Currently, check_to_replace_node() only allows mirror to replace a node
in the chain of the source node, and only if it is the first non-filter
node below the source. Well, technically, the idea is that you can
exactly replace a quorum child by mirroring from quorum.
This has (probably) two reasons:
(1) We do not want to create loops.
(2) @replaces and @device should have exactly the same content so
replacing them does not cause visible data to change.
This has two issues:
(1) It is overly restrictive. It is completely fine for @replaces to be
a filter.
(2) It is not restrictive enough.
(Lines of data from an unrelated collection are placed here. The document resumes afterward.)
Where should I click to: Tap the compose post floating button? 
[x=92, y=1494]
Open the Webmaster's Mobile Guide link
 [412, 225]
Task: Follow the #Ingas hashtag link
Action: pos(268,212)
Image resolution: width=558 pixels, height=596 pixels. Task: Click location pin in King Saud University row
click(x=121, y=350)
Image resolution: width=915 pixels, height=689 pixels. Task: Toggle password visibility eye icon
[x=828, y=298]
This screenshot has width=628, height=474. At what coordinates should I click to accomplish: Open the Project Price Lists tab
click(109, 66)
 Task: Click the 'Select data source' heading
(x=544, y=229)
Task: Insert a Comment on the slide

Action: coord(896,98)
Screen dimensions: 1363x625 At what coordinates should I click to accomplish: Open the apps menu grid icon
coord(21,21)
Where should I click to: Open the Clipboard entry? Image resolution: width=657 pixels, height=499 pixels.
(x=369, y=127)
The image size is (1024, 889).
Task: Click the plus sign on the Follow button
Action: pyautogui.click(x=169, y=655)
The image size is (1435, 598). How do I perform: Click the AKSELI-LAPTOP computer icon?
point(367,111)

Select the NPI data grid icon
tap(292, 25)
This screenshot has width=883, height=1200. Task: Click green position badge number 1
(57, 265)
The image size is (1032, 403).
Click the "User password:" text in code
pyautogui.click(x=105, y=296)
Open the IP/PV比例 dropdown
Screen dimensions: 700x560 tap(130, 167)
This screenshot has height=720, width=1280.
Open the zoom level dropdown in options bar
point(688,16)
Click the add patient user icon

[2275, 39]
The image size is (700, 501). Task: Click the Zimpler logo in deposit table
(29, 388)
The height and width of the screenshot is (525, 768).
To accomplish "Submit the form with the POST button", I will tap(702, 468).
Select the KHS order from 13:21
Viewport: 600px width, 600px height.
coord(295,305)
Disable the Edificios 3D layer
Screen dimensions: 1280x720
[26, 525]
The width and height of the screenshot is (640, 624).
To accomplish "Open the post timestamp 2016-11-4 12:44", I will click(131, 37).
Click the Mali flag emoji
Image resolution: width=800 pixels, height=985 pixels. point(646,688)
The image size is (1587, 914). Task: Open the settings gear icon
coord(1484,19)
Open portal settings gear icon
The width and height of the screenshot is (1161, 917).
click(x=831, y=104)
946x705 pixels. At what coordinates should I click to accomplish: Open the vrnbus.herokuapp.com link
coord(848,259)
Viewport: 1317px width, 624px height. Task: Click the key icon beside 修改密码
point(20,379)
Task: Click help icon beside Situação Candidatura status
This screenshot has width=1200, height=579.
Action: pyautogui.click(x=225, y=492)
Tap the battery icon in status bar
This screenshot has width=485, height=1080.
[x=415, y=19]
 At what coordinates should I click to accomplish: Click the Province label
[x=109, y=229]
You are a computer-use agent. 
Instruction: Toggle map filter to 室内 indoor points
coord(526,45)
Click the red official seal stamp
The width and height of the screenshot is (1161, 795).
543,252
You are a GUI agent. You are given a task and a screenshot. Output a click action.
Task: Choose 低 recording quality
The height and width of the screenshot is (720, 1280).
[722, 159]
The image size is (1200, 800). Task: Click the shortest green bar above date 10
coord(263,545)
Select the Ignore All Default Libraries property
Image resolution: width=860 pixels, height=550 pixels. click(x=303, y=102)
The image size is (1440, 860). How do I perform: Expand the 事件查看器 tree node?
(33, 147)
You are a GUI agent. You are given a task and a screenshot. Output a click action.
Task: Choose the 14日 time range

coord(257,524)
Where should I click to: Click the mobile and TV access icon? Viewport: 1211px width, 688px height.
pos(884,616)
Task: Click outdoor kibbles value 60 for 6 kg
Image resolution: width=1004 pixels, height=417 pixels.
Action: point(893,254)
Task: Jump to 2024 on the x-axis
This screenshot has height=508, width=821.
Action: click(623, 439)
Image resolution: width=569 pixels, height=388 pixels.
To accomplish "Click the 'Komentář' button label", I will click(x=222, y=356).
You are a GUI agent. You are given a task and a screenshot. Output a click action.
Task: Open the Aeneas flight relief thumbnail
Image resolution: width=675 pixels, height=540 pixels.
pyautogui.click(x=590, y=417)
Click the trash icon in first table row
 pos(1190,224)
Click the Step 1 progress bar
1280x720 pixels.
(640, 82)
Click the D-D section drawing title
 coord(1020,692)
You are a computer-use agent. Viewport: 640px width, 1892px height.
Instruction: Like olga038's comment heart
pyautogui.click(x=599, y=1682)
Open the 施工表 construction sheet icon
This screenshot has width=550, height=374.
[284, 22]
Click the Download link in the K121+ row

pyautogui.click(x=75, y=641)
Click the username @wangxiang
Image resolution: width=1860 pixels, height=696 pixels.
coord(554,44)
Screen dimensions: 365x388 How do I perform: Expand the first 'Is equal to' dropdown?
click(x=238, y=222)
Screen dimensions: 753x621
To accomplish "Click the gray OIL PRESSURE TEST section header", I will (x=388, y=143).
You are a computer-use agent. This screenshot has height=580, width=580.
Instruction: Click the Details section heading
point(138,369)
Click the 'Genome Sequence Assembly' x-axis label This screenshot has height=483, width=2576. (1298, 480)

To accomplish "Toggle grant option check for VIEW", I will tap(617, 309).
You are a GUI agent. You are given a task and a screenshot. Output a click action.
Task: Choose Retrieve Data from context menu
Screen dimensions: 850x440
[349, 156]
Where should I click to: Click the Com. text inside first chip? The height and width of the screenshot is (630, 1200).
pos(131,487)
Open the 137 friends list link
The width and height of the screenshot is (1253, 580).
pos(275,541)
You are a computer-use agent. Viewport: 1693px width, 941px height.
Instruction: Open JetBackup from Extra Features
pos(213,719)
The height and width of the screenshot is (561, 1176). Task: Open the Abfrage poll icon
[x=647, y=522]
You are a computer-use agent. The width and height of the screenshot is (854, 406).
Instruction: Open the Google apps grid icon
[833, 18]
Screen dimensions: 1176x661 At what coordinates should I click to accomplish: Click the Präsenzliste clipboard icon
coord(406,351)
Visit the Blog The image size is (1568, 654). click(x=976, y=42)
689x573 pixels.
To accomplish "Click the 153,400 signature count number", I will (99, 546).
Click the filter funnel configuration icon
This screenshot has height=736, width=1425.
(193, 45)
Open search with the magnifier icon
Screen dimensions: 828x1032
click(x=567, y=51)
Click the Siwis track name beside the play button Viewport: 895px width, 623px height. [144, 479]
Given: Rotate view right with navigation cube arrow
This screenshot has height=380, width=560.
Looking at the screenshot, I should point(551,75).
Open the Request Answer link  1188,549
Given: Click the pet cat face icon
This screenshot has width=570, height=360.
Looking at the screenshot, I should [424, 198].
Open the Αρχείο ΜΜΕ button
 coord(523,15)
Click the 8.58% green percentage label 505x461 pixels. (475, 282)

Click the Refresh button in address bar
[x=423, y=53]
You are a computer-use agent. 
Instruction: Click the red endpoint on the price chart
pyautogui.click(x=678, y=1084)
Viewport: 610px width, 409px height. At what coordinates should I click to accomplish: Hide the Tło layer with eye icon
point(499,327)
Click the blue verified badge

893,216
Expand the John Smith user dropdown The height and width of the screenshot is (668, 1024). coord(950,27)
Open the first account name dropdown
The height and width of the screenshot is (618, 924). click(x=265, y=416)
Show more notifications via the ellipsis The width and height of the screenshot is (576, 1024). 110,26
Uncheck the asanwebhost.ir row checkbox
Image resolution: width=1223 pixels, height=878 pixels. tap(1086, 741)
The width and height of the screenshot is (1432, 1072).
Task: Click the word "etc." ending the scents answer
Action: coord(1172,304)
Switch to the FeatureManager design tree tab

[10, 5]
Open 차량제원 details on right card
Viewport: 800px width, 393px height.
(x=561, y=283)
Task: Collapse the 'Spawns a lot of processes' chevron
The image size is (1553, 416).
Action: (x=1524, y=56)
You can create loops with this as
follows:
$ qemu-img create -f qcow2 /tmp/source.qcow2 64M
$ qemu-system-x86_64 -qmp stdio
{"execute": "qmp_capabilities"}
{"execute": "object-add",
"arguments": {"qom-type": "throttle-group", "id": "tg0"}}
{"execute": "blockdev-add",
"arguments": {
"node-name": "source",
"driver": "throttle",
"throttle-group": "tg0",
"file": {
"node-name": "filtered",
"driver": "qcow2",
"file": {
"driver": "file",
"filename": "/tmp/source.qcow2"
} } } }
{"execute": "drive-mirror",
"arguments": {
"job-id": "mirror",
"device": "source",
"target": "/tmp/target.qcow2",
"format": "qcow2",
"node-name": "target",
"sync" :"none",
"replaces": "filtered"
} }
{"execute": "block-job-complete", "arguments": {"device": "mirror"}}
And qemu crashes because of a stack overflow due to the loop being
created (target's backing file is source, so when it replaces filtered,
it points to itself through source).